The Chernobyl accident has been known and recognised as one of the most significant events in human history since it occurred in 1986, but many of the most important details were actually unknown to most people. This changed, however, as a result of the extremely popular 2019 HBO series, “Chernobyl”, which has revived the story: reminding the generations that lived through it of its impact and exposing a younger generation to the way it has shaped the world. It has actually been dubbed by many as “the greatest series ever”. I believe there is just something intriguing about the mysterious and dangerous nature of radiation, given that it can do so much damage whilst being invisible to the eye.

Nuclear physics 101

Radiation has an extremely negative stigma surrounding it, probably largely due to the Chernobyl incident. As a result, radiation is highly misunderstood. Many believe “all radiation is bad radiation”, but this is not the case. In fact, everyone is literally bathing in radiation every day, everywhere. Radiation is essentially just another word for emission. People worry about the word “radiation”, and yet they have radiators in their homes. Radiators in a domestic sense are obviously not something to worry about, all they do is “radiate” heat via various methods.

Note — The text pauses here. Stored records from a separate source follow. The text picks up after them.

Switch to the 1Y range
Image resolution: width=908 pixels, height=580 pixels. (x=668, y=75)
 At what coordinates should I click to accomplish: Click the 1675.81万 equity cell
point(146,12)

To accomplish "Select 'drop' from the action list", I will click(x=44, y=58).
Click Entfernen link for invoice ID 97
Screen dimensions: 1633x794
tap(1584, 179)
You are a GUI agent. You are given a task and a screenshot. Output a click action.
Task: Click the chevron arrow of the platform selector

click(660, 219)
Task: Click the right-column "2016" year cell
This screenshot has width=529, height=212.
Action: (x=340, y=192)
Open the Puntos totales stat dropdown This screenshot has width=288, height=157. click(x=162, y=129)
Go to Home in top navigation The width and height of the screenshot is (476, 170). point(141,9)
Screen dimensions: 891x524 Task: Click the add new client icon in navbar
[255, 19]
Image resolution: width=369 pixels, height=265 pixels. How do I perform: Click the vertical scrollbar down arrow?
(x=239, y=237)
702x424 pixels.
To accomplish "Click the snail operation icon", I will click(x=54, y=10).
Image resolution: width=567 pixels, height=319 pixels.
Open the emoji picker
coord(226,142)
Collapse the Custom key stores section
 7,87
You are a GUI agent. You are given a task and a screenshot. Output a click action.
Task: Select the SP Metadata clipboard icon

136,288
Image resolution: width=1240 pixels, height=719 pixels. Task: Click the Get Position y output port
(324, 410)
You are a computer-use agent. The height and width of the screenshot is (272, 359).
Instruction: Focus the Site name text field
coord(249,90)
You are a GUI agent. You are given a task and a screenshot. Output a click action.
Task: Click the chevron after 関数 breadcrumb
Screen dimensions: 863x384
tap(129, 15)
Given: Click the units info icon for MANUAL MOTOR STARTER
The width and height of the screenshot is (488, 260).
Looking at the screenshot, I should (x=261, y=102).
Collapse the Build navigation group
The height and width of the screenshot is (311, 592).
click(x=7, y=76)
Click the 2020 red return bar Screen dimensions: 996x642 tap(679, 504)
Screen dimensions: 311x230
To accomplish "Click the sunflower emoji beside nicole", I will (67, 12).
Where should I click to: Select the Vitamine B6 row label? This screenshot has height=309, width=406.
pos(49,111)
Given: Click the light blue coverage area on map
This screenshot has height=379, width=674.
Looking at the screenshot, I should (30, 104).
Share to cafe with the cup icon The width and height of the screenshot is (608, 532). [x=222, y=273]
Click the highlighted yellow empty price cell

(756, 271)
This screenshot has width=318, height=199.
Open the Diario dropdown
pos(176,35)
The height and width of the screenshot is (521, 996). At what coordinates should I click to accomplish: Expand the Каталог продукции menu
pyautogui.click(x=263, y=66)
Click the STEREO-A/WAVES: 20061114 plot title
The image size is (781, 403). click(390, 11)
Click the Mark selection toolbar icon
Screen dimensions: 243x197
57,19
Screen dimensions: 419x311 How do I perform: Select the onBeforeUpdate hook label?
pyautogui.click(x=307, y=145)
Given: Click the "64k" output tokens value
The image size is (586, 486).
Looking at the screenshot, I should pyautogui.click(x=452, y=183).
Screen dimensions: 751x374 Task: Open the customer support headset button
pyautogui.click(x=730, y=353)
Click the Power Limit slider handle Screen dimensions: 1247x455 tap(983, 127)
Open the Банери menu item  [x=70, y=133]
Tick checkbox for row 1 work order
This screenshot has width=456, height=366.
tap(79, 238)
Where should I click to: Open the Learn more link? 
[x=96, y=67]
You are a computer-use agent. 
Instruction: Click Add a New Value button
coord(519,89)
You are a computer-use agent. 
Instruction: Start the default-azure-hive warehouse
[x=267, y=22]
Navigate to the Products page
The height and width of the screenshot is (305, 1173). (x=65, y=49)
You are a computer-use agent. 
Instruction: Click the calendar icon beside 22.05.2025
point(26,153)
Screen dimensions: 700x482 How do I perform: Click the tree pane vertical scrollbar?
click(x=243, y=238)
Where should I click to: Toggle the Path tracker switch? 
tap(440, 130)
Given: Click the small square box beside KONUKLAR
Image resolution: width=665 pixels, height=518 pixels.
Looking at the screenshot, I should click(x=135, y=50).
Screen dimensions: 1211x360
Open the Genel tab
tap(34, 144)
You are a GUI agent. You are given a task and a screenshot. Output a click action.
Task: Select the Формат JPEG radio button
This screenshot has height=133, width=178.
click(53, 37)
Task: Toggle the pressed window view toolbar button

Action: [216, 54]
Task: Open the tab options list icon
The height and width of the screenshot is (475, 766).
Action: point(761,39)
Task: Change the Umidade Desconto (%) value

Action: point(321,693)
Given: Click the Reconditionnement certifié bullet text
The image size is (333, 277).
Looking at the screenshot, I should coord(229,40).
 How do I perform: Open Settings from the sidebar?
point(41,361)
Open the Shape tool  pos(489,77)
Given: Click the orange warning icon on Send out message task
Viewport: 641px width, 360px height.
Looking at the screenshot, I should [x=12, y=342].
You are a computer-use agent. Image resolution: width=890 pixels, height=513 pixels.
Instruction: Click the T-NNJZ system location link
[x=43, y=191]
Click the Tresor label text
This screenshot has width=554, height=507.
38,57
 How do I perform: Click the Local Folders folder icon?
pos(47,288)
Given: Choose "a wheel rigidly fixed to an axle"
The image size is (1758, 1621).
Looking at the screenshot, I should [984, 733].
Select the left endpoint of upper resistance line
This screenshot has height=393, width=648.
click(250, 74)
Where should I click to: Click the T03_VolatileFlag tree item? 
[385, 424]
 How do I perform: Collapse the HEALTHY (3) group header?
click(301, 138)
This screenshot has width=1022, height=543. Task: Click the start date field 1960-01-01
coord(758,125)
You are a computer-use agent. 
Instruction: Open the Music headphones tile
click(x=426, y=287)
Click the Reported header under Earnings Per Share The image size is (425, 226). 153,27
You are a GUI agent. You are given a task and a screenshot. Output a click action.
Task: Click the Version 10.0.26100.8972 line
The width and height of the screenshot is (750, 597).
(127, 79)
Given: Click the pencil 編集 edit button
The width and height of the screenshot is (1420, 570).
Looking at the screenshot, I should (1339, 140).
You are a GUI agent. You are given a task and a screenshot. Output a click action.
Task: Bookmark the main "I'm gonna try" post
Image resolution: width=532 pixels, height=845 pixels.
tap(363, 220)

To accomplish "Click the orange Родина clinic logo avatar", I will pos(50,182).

Everything emits radiation… yes, everything. “Banana equivalent dose” is actually a somewhat respected means of measuring ionising radiation exposure.

The belief that all radiation is dangerous has led to many ridiculous theories and conspiracies in the modern world, such as the idea that 5G is killing us, and that our phones are increasing cancer rates. These are simply not true in any regard whatsoever. Yes, these devices do emit radiation on an order which may be perceived as “high”, however it is only “high” relative to everything else in a regular environment (which can be deemed as “extremely low”).

Radiation is commonly measured in sieverts, and about 2 or more sieverts at once is required to kill a person. We measure everyday things in microsieverts: when you eat a banana, the naturally radioactive potassium inside it causes you to be exposed to about 0.1 microsieverts. That’s 1/10,000,000 sieverts.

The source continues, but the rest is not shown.